Organisé en urgence, le référendum a donné raison au vaccin. Une écrasante majorité a opté pour
une vie plus courte et heureuse.
Zoé ne cessait de faire les cent pas dans son studio au 327ème étage de la tour Verte, se rongeant les
ongles colorés à la poudre de garance. Ce tic était typique de son anxiété et de sa colère. Zoé
ruminait, pestait contre les limites du fonctionnement en néocratie. Elle était intimement convaincue qu’une solution permettrait de vivre longtemps et heureux. Lorsqu’une idée de génie lui est apparue.

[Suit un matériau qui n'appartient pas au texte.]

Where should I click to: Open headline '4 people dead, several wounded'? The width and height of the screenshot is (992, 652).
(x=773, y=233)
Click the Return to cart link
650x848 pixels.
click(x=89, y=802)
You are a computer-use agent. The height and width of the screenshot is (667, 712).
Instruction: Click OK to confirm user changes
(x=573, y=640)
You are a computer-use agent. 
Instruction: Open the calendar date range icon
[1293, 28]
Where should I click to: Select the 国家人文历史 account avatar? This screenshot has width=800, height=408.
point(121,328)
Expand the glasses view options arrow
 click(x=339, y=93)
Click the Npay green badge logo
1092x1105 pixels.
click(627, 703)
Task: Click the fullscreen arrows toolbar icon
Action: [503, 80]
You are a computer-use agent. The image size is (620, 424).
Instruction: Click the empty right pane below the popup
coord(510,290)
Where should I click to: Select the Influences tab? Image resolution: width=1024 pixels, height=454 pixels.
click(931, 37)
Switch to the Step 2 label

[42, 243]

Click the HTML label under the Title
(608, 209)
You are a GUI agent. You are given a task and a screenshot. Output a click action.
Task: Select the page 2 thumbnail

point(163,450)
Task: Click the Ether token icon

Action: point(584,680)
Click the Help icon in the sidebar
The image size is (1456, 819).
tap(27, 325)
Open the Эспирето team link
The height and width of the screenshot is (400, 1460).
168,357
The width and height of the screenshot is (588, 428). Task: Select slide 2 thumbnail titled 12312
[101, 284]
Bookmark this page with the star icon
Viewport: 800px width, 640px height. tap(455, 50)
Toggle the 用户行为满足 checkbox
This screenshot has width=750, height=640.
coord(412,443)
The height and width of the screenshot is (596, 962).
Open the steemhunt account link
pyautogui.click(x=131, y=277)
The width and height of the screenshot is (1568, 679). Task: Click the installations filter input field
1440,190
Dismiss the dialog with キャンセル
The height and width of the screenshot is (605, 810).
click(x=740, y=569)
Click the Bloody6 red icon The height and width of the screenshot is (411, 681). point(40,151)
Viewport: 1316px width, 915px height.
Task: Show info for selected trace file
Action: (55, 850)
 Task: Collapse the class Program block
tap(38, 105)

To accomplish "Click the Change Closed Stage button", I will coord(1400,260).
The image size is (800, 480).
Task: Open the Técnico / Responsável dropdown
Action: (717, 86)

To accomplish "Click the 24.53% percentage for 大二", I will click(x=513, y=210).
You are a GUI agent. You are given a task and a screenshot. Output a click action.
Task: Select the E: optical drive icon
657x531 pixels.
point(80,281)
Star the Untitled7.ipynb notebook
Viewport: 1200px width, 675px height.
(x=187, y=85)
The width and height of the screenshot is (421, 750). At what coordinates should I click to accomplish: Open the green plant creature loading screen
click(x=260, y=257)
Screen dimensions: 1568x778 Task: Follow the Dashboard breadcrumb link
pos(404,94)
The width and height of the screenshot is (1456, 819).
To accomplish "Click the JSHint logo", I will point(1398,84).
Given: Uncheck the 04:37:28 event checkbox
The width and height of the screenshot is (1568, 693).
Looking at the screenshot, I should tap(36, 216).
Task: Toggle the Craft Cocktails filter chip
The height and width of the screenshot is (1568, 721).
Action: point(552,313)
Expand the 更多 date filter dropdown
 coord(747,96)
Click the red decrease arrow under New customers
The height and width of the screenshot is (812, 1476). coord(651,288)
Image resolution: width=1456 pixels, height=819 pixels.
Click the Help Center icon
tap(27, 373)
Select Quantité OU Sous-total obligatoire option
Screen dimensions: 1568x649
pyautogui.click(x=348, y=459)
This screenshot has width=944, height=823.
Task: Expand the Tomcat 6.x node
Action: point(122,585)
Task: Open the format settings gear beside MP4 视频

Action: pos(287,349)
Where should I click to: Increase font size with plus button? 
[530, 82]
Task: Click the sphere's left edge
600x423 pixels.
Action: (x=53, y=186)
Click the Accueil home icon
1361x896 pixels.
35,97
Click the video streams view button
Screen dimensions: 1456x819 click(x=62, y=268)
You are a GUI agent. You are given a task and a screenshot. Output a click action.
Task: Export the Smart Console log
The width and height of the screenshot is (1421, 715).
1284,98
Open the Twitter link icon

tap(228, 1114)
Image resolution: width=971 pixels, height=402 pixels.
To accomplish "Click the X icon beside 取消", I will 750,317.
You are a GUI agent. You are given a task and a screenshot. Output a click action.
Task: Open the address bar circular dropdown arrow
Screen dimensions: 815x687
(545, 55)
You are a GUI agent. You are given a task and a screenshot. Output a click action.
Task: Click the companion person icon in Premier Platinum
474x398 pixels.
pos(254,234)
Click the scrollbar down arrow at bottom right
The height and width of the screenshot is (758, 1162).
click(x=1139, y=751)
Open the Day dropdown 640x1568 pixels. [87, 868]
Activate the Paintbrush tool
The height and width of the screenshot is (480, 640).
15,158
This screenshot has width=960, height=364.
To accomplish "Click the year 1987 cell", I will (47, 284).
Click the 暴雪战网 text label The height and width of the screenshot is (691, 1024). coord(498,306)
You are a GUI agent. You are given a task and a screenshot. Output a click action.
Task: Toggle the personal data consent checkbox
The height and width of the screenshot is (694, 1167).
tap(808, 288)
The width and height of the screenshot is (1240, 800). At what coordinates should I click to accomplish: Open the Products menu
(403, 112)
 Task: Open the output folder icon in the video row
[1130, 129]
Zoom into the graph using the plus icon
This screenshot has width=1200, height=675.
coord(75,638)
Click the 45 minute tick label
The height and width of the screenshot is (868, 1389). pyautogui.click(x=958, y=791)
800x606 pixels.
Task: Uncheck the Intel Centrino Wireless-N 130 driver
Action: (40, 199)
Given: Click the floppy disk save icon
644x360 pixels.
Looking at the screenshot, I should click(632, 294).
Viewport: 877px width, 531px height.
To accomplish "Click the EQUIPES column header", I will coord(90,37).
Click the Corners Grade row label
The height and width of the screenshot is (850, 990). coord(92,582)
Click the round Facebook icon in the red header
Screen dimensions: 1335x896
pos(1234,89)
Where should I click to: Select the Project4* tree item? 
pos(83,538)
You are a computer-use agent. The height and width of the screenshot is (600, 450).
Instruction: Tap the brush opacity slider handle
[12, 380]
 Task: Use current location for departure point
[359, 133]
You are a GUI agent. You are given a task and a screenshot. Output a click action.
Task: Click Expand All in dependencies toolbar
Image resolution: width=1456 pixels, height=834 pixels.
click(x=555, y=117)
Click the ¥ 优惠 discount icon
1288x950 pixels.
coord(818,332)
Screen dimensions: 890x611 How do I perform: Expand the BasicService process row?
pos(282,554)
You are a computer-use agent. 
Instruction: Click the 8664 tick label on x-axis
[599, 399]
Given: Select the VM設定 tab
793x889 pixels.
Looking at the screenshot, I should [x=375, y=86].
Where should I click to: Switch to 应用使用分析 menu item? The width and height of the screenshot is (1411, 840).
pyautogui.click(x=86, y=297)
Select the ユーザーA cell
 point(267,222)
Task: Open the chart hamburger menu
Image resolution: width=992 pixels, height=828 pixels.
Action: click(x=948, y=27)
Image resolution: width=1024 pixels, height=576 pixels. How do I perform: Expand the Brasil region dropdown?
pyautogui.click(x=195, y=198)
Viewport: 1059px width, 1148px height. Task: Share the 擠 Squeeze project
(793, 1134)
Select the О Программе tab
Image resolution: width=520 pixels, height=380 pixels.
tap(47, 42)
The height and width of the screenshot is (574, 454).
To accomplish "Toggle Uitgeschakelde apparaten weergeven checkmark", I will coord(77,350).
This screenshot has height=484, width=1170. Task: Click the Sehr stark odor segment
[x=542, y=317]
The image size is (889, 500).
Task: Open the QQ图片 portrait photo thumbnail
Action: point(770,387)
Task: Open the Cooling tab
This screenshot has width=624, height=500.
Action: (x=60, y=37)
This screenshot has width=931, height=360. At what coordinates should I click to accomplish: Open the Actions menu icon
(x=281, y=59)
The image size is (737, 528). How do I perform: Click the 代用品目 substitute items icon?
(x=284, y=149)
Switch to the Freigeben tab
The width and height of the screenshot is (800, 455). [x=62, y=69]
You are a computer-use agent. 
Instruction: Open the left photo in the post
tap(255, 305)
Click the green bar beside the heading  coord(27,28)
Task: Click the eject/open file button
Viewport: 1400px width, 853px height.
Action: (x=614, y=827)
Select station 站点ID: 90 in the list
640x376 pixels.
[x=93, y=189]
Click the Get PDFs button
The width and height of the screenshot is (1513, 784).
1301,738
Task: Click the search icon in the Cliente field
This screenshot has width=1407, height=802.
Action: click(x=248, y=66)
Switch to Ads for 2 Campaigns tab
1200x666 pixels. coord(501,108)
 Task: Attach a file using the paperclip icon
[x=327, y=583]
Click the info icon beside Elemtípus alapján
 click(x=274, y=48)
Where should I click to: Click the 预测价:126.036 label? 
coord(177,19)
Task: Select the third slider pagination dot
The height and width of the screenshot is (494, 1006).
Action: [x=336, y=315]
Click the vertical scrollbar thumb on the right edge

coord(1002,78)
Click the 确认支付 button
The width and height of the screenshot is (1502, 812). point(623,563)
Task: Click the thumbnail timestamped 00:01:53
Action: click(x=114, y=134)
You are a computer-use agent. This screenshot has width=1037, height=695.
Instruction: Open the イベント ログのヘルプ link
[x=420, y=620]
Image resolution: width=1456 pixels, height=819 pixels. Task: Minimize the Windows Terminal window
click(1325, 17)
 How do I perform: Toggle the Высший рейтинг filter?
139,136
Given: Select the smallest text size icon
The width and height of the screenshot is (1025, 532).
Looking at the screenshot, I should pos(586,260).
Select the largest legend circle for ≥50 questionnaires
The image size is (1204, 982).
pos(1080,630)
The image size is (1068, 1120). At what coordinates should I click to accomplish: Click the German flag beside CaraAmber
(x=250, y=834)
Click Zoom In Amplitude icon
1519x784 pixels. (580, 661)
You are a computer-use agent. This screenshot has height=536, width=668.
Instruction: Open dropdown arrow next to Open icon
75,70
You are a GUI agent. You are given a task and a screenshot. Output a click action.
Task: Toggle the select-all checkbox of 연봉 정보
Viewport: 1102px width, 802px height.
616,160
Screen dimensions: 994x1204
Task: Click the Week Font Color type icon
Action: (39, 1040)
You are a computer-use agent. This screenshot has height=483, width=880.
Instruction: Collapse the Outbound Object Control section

Dans un premier temps, tous les habitants étaient invités à rédiger leurs rêves et leurs envies les plus folles, à raconter les bêtises les plus loufoques, à noter les blagues les plus drôles. Ces écrits furent consignés dans un disque dur appelé « Ana » et enfermés dans un coffre fort.
Ensuite, tous les habitants se contaminèrent avec le Mor-bid20. Tous ? Non, seule Zoé ne participait
pas à cette opération, elle seule subit la vaccination. Elle devait rester maîtresse de ses émotions
pour guider les habitants. Dès qu’elle avait connaissance d’une morosité primaire, elle invitait le
citoyen à lire et relire sa page de l’Ana, et d’autres pages si le traitement ne suffisait pas. Peu à peu,
les habitants ont retrouvé le sourire, la joie de vivre, les projets renaissaient. La victoire contre la
pandémie était en très bonne voie. De plus, le bonheur fit un pied de nez au virus. Les pronostics
scientifiques furent déjoués et la vie retrouvera peu à peu sa longévité.
La vieillesse prématurée avait rendu Zoé vulnérable. Alors, elle s’est isolée dans son petit studio
jusqu’à la fin de ses jours. Elle avait une vue imprenable sur la joie de la cité.